→ PROBLEM DESCRIPTION
What lines in the data hold the string "computer"? Show them.

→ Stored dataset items
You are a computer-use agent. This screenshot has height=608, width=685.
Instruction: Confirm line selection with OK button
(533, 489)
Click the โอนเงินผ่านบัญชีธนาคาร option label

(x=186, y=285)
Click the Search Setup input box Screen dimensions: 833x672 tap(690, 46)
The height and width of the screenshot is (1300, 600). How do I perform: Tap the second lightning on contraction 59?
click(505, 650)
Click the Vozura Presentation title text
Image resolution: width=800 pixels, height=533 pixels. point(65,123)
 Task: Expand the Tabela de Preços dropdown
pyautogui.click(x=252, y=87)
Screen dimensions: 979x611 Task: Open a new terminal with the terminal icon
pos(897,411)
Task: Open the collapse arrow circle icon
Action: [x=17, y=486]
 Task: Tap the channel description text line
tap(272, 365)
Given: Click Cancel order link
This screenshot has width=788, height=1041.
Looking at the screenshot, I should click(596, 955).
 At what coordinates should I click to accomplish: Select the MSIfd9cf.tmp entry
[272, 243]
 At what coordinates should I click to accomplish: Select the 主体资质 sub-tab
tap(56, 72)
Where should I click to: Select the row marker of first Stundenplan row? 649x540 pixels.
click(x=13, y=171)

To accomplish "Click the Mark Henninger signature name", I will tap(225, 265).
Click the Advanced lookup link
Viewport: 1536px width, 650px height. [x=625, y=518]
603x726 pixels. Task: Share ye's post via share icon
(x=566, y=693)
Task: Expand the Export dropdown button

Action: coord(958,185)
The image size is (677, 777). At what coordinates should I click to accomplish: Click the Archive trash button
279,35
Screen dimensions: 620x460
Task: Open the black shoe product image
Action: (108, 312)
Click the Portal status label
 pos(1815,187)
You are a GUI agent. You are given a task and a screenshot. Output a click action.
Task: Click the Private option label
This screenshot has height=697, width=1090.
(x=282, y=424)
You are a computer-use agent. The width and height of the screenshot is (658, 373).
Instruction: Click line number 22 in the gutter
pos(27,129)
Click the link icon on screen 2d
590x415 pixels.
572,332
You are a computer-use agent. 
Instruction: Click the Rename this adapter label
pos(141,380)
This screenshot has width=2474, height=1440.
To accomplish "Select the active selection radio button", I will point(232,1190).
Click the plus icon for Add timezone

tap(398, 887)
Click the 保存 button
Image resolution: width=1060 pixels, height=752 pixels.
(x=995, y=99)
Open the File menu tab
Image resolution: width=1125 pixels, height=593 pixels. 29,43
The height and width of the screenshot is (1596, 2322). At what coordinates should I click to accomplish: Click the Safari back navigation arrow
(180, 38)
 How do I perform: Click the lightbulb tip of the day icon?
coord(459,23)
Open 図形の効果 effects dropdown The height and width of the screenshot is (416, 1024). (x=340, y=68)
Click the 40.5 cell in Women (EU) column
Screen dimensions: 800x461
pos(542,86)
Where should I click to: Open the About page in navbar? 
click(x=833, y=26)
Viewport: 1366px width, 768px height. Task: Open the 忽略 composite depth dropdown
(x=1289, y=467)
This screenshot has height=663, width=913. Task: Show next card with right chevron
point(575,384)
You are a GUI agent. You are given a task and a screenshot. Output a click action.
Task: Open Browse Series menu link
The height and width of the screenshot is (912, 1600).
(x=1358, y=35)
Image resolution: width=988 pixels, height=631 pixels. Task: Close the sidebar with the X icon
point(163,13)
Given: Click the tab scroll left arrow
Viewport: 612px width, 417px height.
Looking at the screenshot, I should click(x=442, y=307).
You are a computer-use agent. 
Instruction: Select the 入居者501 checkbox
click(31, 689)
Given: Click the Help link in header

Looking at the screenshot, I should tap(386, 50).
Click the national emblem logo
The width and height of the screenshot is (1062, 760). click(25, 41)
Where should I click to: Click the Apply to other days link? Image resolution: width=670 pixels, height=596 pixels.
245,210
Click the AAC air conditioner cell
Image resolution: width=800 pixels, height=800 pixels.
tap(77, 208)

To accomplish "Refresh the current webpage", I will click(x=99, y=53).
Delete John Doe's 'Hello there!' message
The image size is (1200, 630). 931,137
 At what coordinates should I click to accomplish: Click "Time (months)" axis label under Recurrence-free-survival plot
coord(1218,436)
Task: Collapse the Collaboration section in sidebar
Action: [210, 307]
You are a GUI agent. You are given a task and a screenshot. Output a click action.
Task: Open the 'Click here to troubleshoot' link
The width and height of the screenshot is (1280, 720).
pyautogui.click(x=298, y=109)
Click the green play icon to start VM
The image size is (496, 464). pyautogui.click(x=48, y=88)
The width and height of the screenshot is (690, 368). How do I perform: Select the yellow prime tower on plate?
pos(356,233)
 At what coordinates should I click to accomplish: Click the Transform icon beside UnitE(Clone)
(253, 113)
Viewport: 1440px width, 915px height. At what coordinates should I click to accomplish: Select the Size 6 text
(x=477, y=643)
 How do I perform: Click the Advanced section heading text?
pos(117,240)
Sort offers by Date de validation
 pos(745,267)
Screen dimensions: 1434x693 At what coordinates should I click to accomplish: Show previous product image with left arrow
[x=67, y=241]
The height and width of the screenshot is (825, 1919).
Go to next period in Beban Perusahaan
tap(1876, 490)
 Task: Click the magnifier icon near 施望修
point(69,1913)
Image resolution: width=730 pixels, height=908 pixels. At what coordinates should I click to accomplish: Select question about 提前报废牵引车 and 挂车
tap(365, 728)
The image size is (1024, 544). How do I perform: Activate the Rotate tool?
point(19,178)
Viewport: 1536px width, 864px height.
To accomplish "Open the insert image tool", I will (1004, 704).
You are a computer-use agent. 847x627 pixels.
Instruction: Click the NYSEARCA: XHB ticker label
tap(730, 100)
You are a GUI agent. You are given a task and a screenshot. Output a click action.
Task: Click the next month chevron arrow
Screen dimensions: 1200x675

→ TASK SOLUTION
You are a computer-use agent. This screenshot has height=608, width=685.
You are a computer-use agent. The width and height of the screenshot is (658, 373).
You are a computer-use agent. 
You are a computer-use agent. 
You are a computer-use agent. 847x627 pixels.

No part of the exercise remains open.